Monday, Nov. 02, 1959

Time to Think

To scholars who cry for time to stretch the mind, a curious oasis in central California beckons like Elysium. The Center for Advanced Study in the Behavioral Sciences, initial-named the Casbah, has been called "a resort for academic hipsters, a dreamy pad for a bunch of non-celibate monks." Its stunning redwood-and-glass buildings, sprawled elegantly on a green hill above Palo Alto, make it look like a motel for Rolls-Royce owners. It comes close to being a boondoggle--and one of the world's most exciting havens for deep thinkers.

Insights & Irreverence. One day last week, an odd procession of professors paced the place, each carrying a cornstalk. They looked like primitive rain worshipers. In a sense they were.
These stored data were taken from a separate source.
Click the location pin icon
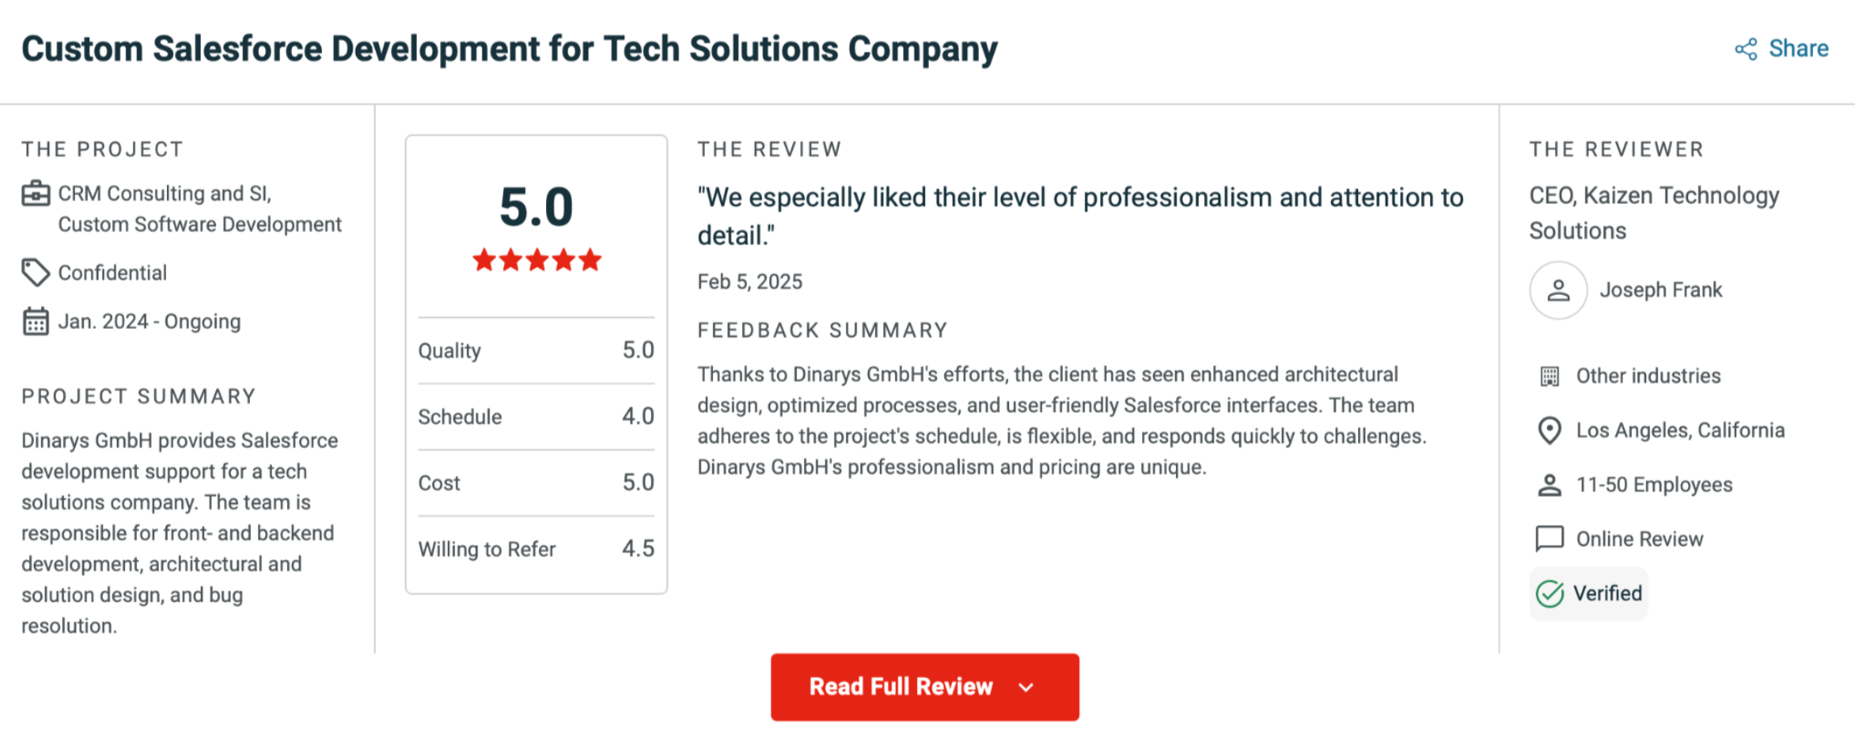Image resolution: width=1855 pixels, height=745 pixels. click(x=1549, y=431)
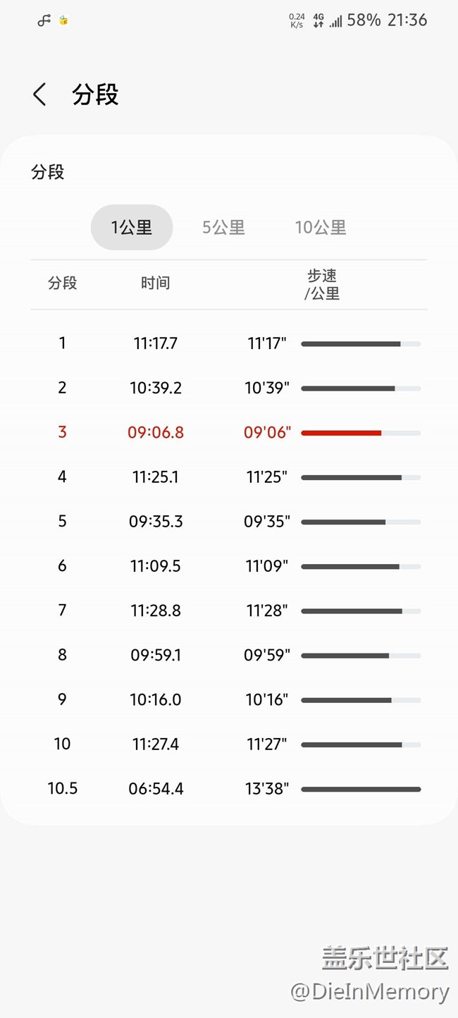Tap the yellow notification icon in status bar
Screen dimensions: 458x1018
pos(63,20)
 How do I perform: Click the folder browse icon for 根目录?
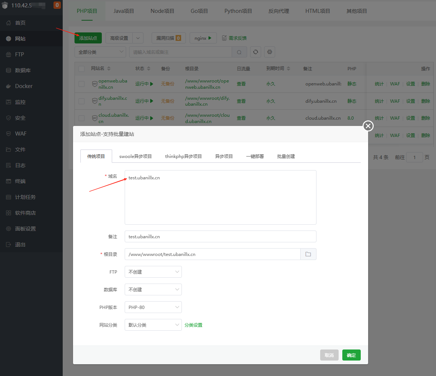308,254
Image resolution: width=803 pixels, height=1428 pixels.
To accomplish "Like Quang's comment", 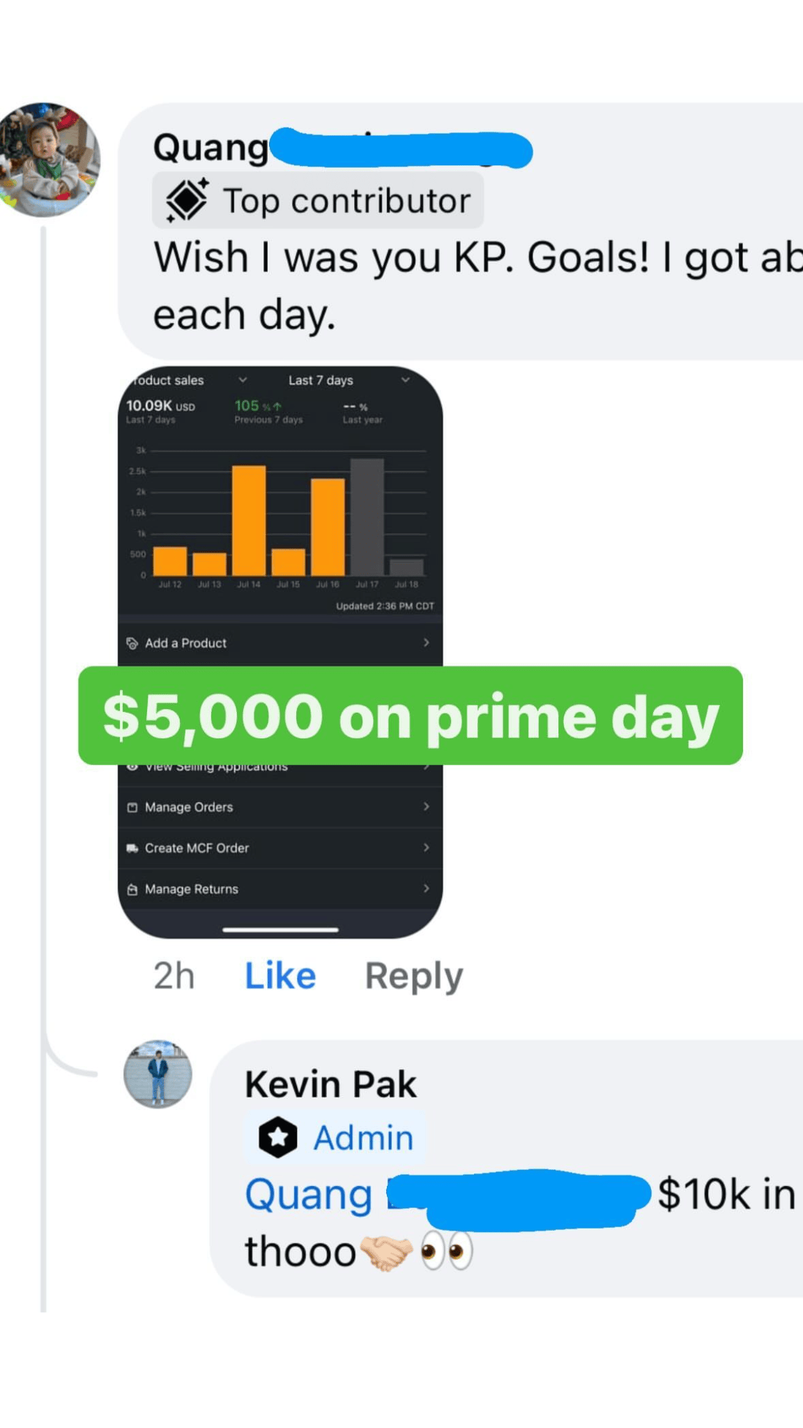I will (280, 976).
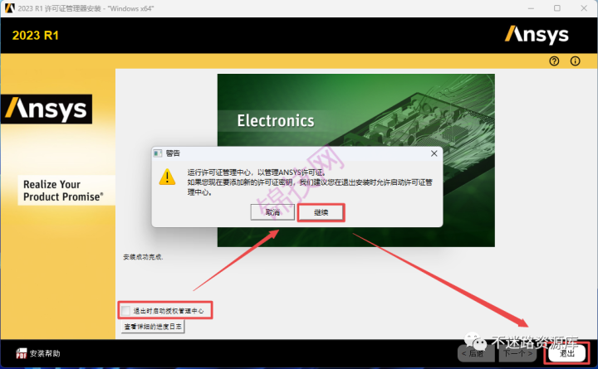Open the detailed progress log button

coord(153,327)
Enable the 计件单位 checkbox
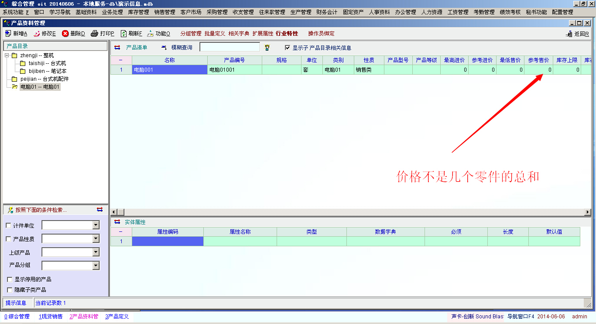 pos(8,226)
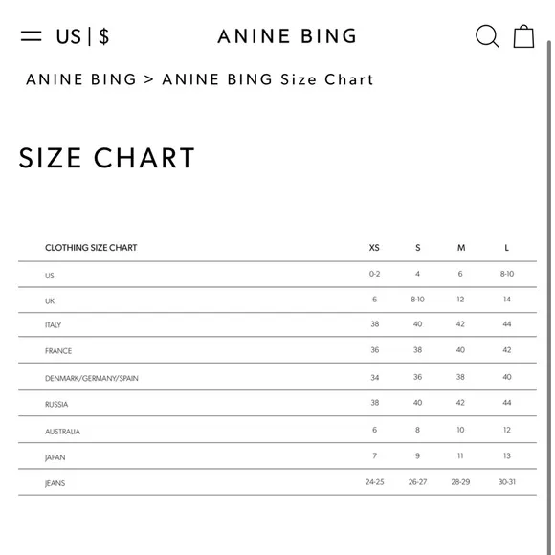Click the AUSTRALIA row label

[62, 432]
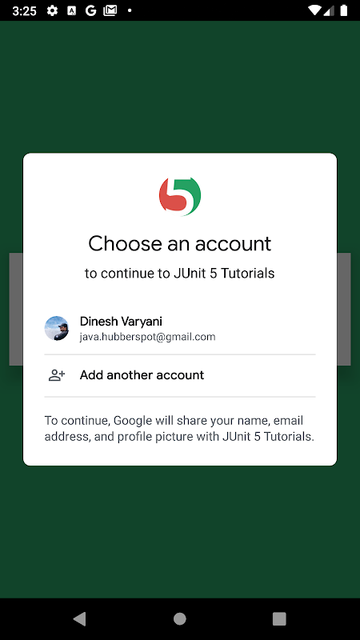Select Dinesh Varyani's profile picture
360x640 pixels.
[56, 328]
Happy fugitives from many a brain-drying university, they were free to ponder--corn. And to their mentor. Botanist Edgar Anderson of St. Louis' Washington University, corn is the kernel of everything.

"Most of you have sharp minds not connected to your eyes," said Anderson. Brandishing his stalk, he analyzed its structure with a breathless flow of higher mathematics; he tossed in rich dollops of economics, sociology and religion. "Man's history is that of maize, the great crop," said he. "In this highly patterned world, you must see more and more complex patterns." Murmured a dazzled Dutch psychologist: "A-maize-ing."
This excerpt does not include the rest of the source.